I'm worried about the stack usage of this. 0day has not complained
yet, but is it necessary to collect everything into an array versus
having a helper that does the lookup based on an index? It's not like
cxl_region_probe() is a fast path.

> +       struct cxl_dport *target;
> +       int i;
> +
> +       i = get_unique_hostbridges(cxlr, hbs);
> +       if (dev_WARN_ONCE(&cxlr->dev, i == 0, "Cannot find a valid host bridge\n"))

Doesn't seem like a reason to crash the kernel. At least the topology
basics like this can be validated at target assignment time.

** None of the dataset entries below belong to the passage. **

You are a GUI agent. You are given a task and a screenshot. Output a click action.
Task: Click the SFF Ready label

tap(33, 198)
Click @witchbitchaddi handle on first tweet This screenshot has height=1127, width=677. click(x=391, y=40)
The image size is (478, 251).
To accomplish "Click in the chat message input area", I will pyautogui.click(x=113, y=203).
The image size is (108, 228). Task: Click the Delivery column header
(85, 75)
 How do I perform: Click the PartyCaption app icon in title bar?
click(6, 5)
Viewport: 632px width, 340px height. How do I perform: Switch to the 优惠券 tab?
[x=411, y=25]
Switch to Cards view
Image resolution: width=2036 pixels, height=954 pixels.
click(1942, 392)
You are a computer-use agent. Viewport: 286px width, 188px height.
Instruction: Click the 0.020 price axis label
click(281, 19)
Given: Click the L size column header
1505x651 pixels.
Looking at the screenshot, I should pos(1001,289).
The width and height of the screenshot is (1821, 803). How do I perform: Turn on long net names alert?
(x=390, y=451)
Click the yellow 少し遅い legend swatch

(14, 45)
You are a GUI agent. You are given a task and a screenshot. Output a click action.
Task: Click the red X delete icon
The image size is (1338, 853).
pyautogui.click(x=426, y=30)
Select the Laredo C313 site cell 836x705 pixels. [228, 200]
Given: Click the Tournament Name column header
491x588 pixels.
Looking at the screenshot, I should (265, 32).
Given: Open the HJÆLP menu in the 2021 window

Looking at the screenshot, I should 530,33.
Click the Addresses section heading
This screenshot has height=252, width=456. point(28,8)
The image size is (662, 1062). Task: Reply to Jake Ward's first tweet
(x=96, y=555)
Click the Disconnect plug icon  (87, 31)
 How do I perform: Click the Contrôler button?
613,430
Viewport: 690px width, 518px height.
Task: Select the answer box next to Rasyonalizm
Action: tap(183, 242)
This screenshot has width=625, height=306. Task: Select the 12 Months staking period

> +               return false;
> +
> +       /* Are all devices in this region on the same CXL host bridge */
> +       if (i == 1)
> +               return true;

Doesn't this also need to check that the decoder is not interleaved
across host bridges?

> +
> +       /* CFMWS.HBIG >= Device.Label.IG */
> +       if (rootd_ig < cxlr_ig) {
> +               dev_dbg(&cxlr->dev,
> +                       "%s HBIG must be greater than region IG (%d < %d)\n",
> +                       dev_name(&rootd->dev), rootd_ig, cxlr_ig);
> +               return false;
> +       }
> +
> +       /*
> +        * ((2^(CFMWS.HBIG - Device.RLabel.IG) * (2^CFMWS.ENIW)) > Device.RLabel.NLabel)
> +        *
> +        * XXX: 2^CFMWS.ENIW is trying to decode the NIW. Instead, use the look
> +        * up function which supports non power of 2 interleave configurations.
> +        */
> +       if (((1 << (rootd_ig - cxlr_ig)) * (1 << rootd_eniw)) > cxlr_iw) {

Now here is where some helper macros could make things more readable.
This looks like an acronym soup despite me being familiar with the CXL
spec.

> +               dev_dbg(&cxlr->dev,
> +                       "granularity ratio requires a larger number of devices (%d) than currently configured (%d)\n",
> +                       ((1 << (rootd_ig - cxlr_ig)) * (1 << rootd_eniw)),
> +                       cxlr_iw);
> +               return false;
> +       }
> +
> +       /*
> +        * CFMWS.InterleaveTargetList[n] must contain all devices, x where:
> +        *      (Device[x],RegionLabel.Position >> (CFMWS.HBIG -
> +        *      Device[x].RegionLabel.InterleaveGranularity)) &
> +        *      ((2^CFMWS.ENIW) - 1) = n
> +        */
> +       for_each_cxl_decoder_target(target, rootd, i) {
> +               if (((i >> (rootd_ig - cxlr_ig))) &
> +                   (((1 << rootd_eniw) - 1) != target->port_id)) {
> +                       dev_dbg(&cxlr->dev,
> +                               "One or more devices are not connected to the correct hostbridge.\n");
> +                       return false;
> +               }
> +       }
> +
>         return true;
>  }
>
> --
> 2.35.0
>